In most fields of human endeavour, experience is the magical factor that can cover all manner of shortcomings.
Oscar Wilde put it so much better when he declared: “Experience is simply the name we give our mistakes.”
Take barristers. They know from the moment they sign on and get a number that they will, in time, advance and become more senior and experienced members of the Bar, in which case they will become wiser and wealthier.
Who knows, with experience and the right contacts some might even enter that exclusive club the members of which are permitted to wear a rosette on their gowns. If they are more experienced and have the right contacts, they could grasp the Holy Grail and be known as “Your Honour”.
Experience in the law, as in politics, confers an over abundance of prestige and respect.
Although that political legend from South Carolina, Senator J Strom Thurmond (pictured here), was a very experienced legislator, having been a member of the US Senate for 48 years, he was also occasionally forgetful.
For example, for many years he forgot that he had fathered an ex-nuptial child in his younger days. In your correspondent’s opinion he can be forgiven for such a lapse, not only because of the public opprobrium which attaches to representatives of the people fathering “love” children, but because the “love” child in question had a permanent tan.
That particular characteristic would have created an added burden for the Senator given that he was, for most of his life, an ardent proponent of racial segregation.
No doubt many of his constituents were supporters of the same policy and would have been distracted by news that their senator had fathered a mixed-race child, at least to the extent that they might not remember to vote for him.
In the circumstances, silence and denial were obviously the best strategies.
Nevertheless, the existence of the ex-nuptial child never seemed to cause any undue concern to the Senator who, during his life, acknowledged her as a “family friend”. No doubt this was due, in part, to the respect and admiration he engendered because of his experience.
It was not until after Thurmond died last year that the child, by then a 78-year-old woman, and the Senators family were able to come clean and publicly disclose the full extent of the Strom’s forgetfulness.
A cursory review of some recent judgments from the Victorian Court of Appeal shows that judges too can be plagued by amnesia, but happily for some that does not cause grief.
Section 16G of the Crimes Act 1914 (Cth) provided, in effect, that when a Commonwealth prisoner was sentenced in Victoria the sentencing judge in formulating a sentence was required to take into account that the prisoner would not be entitled to remissions if the sentence was to be served in the State.
The policy of the provision was to ensure that a federal prisoner would not be required to serve a longer sentence due to the abolition of remissions in Victoria compared with a prisoner sentenced for a similar offence in another State.
One might think that what a sentencer had to do was get out a slide rule or resort to a Cray computer to calculate an appropriate period to reduce the sentence.
Wrong. According to the appeal judges no mechanistic calculation was necessary. All that a sentencer had to do was take the section “into account”, along with a raft of other requirements which go to make up the “instinctive synthesis” of a sentence.

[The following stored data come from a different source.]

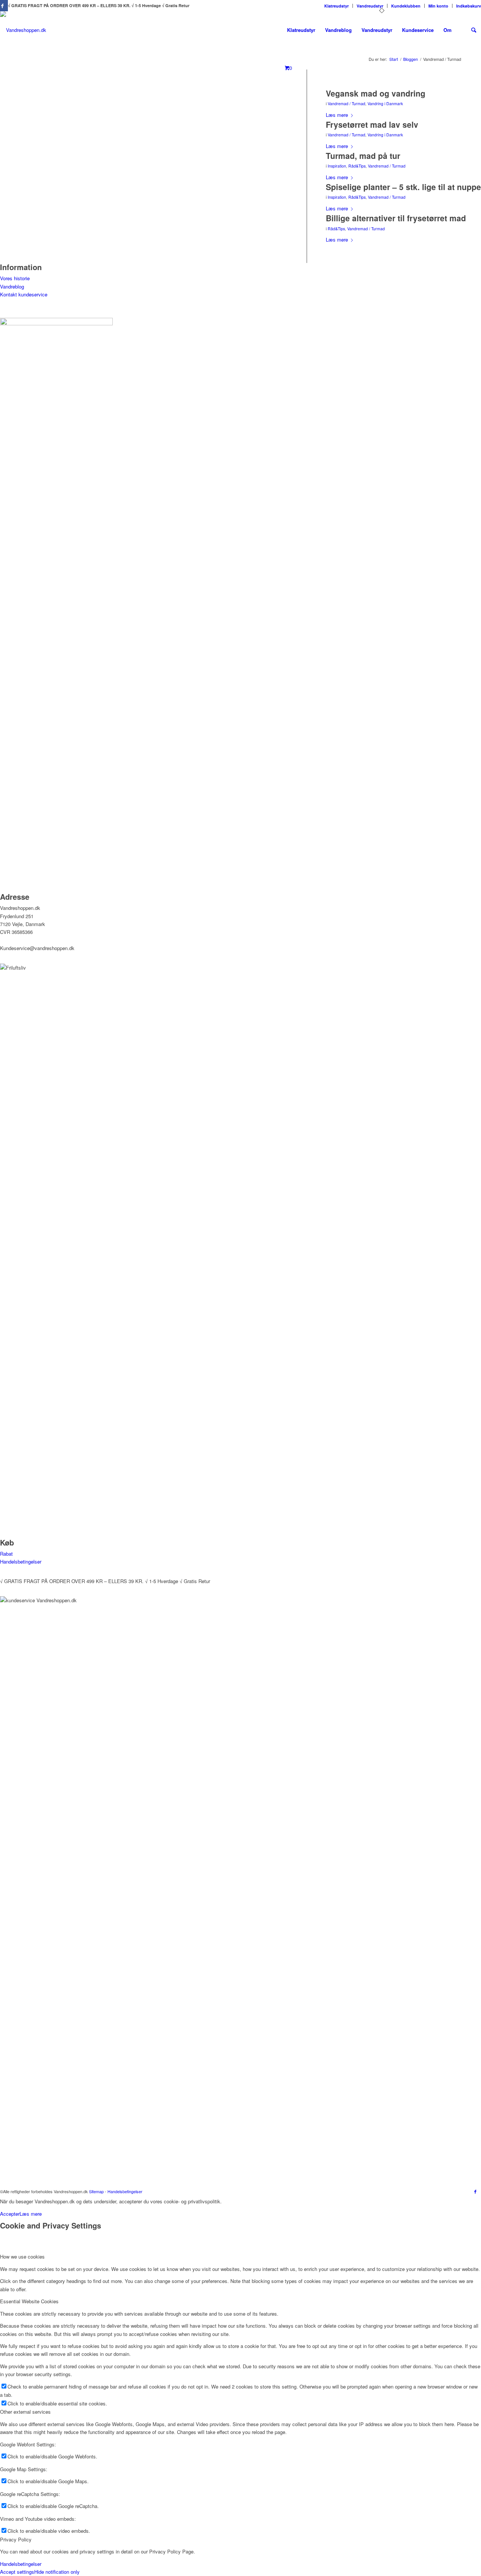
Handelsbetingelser (20, 1561)
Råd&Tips (357, 166)
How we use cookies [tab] (22, 2256)
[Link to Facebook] (475, 2191)
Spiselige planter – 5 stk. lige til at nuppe (403, 186)
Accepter (10, 2213)
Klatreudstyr (336, 6)
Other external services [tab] (25, 2411)
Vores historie (15, 278)
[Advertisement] (144, 160)
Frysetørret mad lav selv (372, 124)
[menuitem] (337, 6)
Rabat (6, 1553)
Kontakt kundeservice (23, 294)
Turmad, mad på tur (363, 155)
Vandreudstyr (370, 6)
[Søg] (473, 30)
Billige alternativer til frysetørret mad (396, 218)
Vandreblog (12, 286)
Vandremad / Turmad (346, 103)
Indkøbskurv (468, 6)
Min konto (438, 6)
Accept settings (17, 2571)
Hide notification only (57, 2571)
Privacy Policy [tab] (16, 2539)
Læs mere (337, 114)
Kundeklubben (405, 6)
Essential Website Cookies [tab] (29, 2301)
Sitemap (96, 2191)
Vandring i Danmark (385, 103)
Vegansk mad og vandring (375, 93)
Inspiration (337, 166)
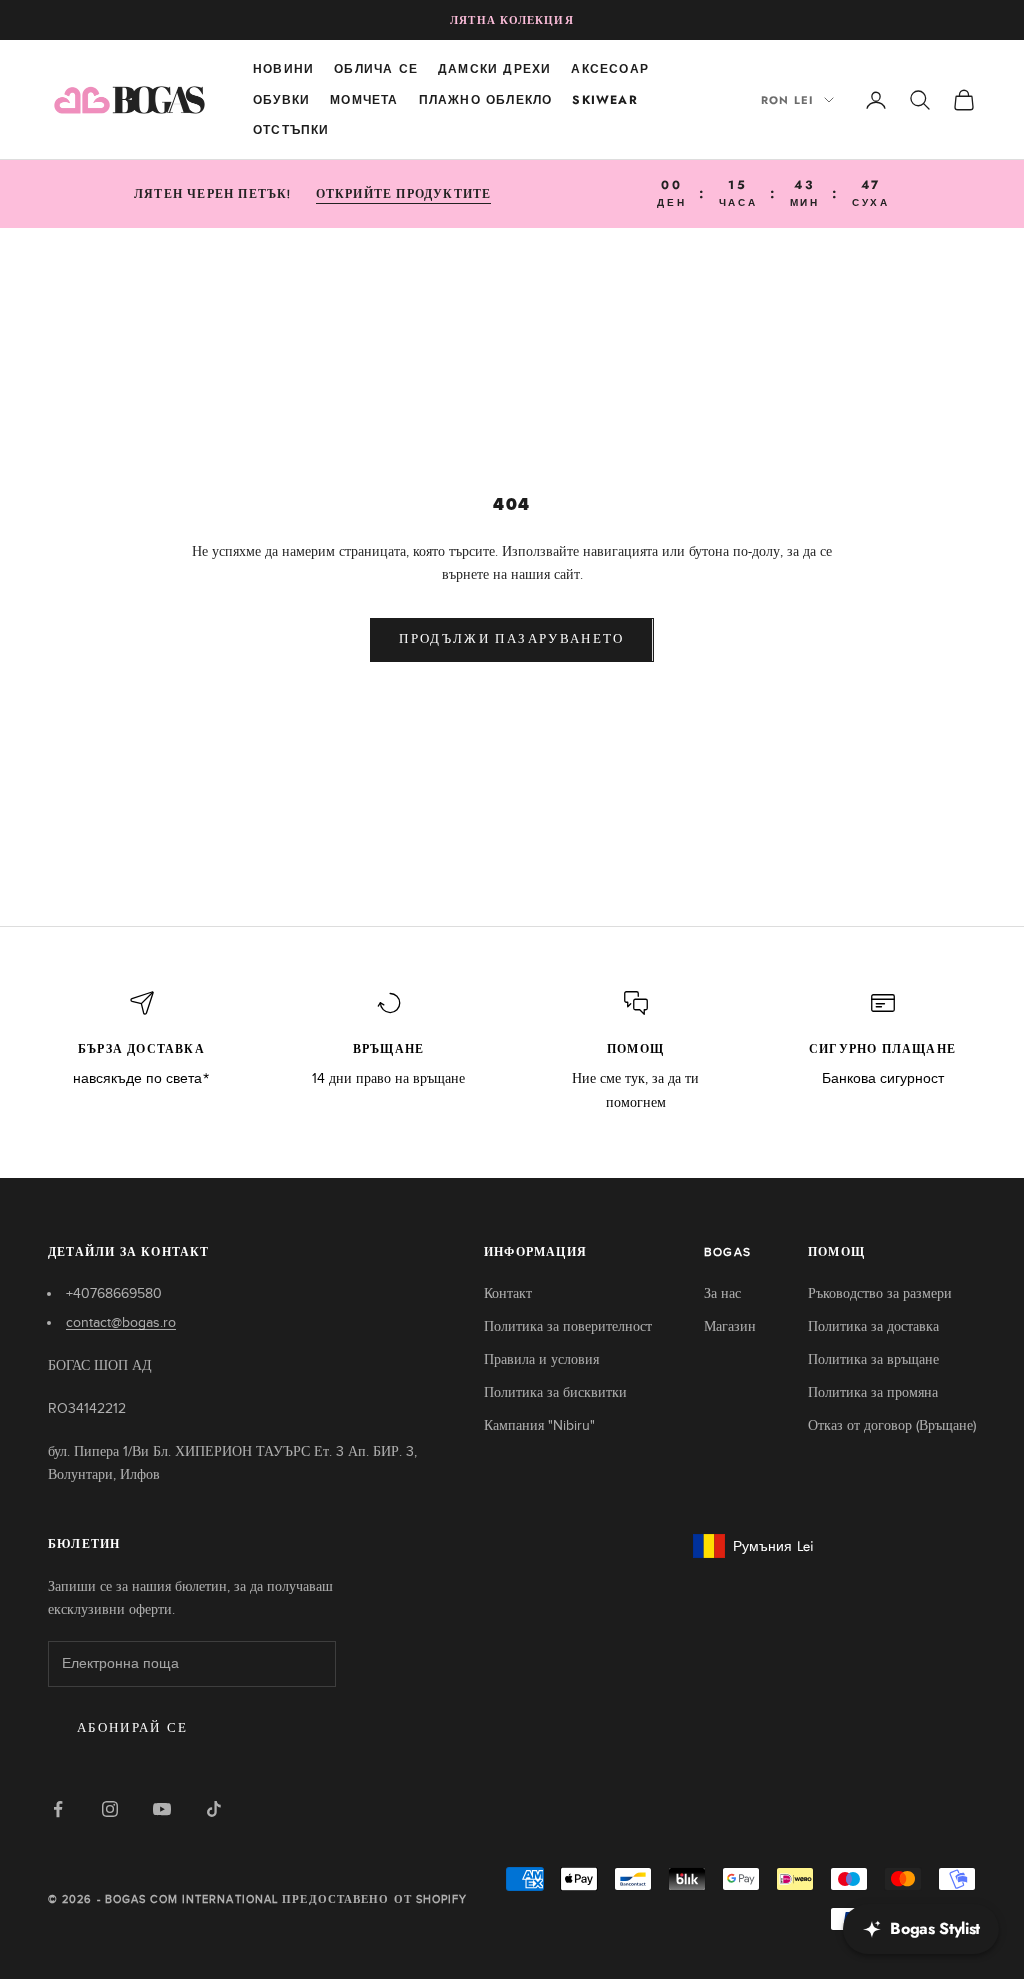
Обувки (281, 100)
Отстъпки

In other words, a sentencing judge simply has to say the provision has been taken into account. But here’s the rub: what if the sentencer had, like Senator Thurmond, experienced a spot of temporary amnesia and forgotten to say so?
Not to worry. The oversight can be resolved by determining whether the relevant sentencer was “experienced” or not. If experienced, then it’s taken as read that the judge had the elusive s.16G tucked away in the RAM somewhere but was temporarily unable to access it. If on the other hand, the sentencer was not so experienced, then the lapse was fatal.
In R v Nguyen and Phan (1997) 1 VR 386 and R v Gaitanis (1998) VSCA 57, where sentencers were said to be either “experienced” or “very experienced” judges, the Court of Appeal knew, as night follows day, that they would have taken s.16G into account but had simply not got around to mentioning it for some reason.
On the other hand, the poor sod or sodette who sentenced the prisoner in R v Ganglehoff (1998) VSCA 20 was obviously for the chop because there was no mention of whether he or she was “experienced”.
So there it is. “Experience” does count for something, although not as much as it did because, along with Strom Thurmond, s.16G was dispatched last year.